The Romans came to England in force in 43 AD and they ruled it for 300 years. Between 117 and 123 AD the Emperor Hadrian ordered the building of a wall from Newcastle on the east coast running seventy-three miles to Solway Firth on the west. Originally probably a customs control system, it was later fortified and became the northern frontier of the Roman empire, for the Romans made only half-hearted attempts to conquer the Picts and the Scots, the latter originally from Ireland, and never succeeded in doing so. An attempt by Hadrian’s successor, Antoninus, in 138 AD to build another wall 100 miles north was abandoned before completion.
From the beginning of the fourth century the Roman Empire was under threat from Germanic tribes from the north and east, and in the case of Roman Britain from the Celtic tribes to the north. Fortifications were built along the south and east coast – the ‘Saxon Shore’ – and as successive generals attempted to usurp the imperial throne and removed troops from England to do so, and as the central authority in Rome called back the legions to defend the heart of the empire, so the Roman presence in Britain diminished. Imperial administrators were recalled, and when in 410 AD what was left of the British provincial government appealed to Rome, the Emperor Honorius wrote that they must look to their own protection. By 476 AD the Roman Empire in the west had collapsed, and those Britons who had attempted to maintain the Roman way of life found it increasingly difficult to do so. With the legions gone the roads began to deteriorate, trade had dried up and, increasingly, seaborn raiders attacked coastal settlements.
The native rulers of Britain after the Romans left, Celtic but Romanised, found it increasingly difficult to resist pressure from the north, where Pictish tribes were raiding further and further into what would become England and so they resorted to hiring mercenary soldiers from across the Channel. There was nothing strange about that: the Roman legions that had formed the garrison of Britain were professional soldiers from Spain and Germany. To support these hired bands the Britons granted them land on which to settle their families, raise their animals and grow crops, and the next two hundred years is a story of more and more of these people arriving; men and women from what is now the Netherlands, Lower Saxony, Jutland and Denmark. Often referred to as the Anglo-Saxon invasion, increasingly these people came not to fight for the Britons but to settle, and in many cases they turned against their erstwhile employers, with the original inhabitants, the ‘Ancient Britons’ being pushed to the extremities, to Wales, Cornwall, Scotland and Ireland. The legends of King Arthur and other mythical figures are race memories of a struggle by the Britons to resist the Anglo-Saxon tide, ultimately unsuccessfully.
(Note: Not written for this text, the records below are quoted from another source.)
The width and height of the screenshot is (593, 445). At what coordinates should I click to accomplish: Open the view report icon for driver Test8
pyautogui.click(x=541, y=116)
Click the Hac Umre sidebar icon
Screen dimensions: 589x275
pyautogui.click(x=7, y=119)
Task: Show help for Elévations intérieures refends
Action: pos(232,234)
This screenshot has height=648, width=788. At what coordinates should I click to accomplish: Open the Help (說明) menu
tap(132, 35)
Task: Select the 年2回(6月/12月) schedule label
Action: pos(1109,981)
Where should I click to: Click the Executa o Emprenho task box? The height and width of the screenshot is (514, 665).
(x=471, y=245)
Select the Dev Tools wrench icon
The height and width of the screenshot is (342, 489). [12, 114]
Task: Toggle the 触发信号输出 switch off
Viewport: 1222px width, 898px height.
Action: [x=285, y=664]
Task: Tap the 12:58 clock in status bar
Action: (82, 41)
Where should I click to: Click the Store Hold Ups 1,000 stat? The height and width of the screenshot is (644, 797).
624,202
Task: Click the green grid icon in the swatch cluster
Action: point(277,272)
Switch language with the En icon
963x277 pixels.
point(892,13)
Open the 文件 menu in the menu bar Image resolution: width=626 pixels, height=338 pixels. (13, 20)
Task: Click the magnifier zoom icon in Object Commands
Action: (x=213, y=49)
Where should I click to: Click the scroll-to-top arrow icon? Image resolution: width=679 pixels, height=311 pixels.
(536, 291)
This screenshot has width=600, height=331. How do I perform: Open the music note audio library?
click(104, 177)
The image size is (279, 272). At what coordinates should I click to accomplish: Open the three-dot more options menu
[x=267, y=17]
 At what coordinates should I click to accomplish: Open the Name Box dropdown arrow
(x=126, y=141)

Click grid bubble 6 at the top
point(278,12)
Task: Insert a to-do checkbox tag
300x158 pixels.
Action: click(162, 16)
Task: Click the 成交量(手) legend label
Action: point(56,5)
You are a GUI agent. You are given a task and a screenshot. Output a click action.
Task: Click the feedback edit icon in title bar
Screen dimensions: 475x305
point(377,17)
By the end of the sixth century England was divided into seven Anglo-Saxon kingdoms, those of Northumbria, Mercia, East Anglia, Essex, Kent, Sussex, and Wessex. The Romans had introduced Christianity to England but had never stamped out worship of the old Gods, and while many Anglo Saxons were Christian before coming to England, or had converted at some stage after arrival, worship of various Germanic and Scandinavian deities still persisted. In Wessex King Cenwalh was the first of the ruling dynasty to convert to Christianity in around 642AD and from then on Wessex was the leading Christian kingdom. Saxon kingship was not by primogeniture, but decided upon by the Witan, the assembly of the great men of the kingdom, and while the successor king was often, indeed usually, of the royal family he had to be ‘throne worthy’ which meant that he had to be adult and capable of ruling and leading the state in war, a system that was supposed to exclude the mad, the weak and the infant. King Æthelwulf, who reigned from 839 to 858 had five sons, four of whom ruled after him in succession: Æthelbald 858 – 860, Æthelberht 860 – 865, Æthelred I 865 – 871 and Alfred, later ‘The Great’ from 871 – 899. It was Alfred who began the unification of the English kingdoms, partly by conquest and partly by marriage, but he also had to deal with the depredations of the Vikings who were no longer just seaborn raiders who would land, loot a monastery and sail away, but who had settled in large areas of eastern England with their centre in Jorvik (York). In 865 a ‘great heathen army’ landed in England, its aim being to overcome the entire land for colonisation. In a series of battles Alfred eventually brought them to terms and in 878 the Viking commander, Guthrum, agreed to be baptised as a Christian and to withdraw back into what became known as the Danelaw, being East Mercia, south Northumbria and all land east of the River Thames, except for London, (originally Mercian but which was now to belong to Wessex).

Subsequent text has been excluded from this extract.